◆ **WHAT TO PRODUCE**:
For each line in the data that includes "Given", make a copy.
-- INPUT DATA follows --
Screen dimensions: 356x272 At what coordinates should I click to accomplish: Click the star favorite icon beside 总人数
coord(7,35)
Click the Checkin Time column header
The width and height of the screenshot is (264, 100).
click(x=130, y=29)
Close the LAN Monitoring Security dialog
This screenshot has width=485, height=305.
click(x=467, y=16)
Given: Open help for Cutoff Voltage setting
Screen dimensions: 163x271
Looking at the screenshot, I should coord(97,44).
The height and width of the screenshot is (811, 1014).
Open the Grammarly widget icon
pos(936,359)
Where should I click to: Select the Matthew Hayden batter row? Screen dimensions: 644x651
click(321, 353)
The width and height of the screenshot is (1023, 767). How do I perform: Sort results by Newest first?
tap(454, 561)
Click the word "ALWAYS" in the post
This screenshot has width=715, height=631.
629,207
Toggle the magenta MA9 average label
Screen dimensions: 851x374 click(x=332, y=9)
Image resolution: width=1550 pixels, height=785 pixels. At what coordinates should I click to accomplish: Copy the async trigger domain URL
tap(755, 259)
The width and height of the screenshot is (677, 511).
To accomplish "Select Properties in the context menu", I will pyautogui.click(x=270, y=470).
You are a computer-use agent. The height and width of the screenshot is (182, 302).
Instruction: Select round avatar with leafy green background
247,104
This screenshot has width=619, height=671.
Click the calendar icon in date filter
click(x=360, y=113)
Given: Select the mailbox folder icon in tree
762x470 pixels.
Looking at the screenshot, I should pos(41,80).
-- INPUT DATA concluded --
◆ **RESPONSE AREA**:
Given: Open help for Cutoff Voltage setting
Given: Select the mailbox folder icon in tree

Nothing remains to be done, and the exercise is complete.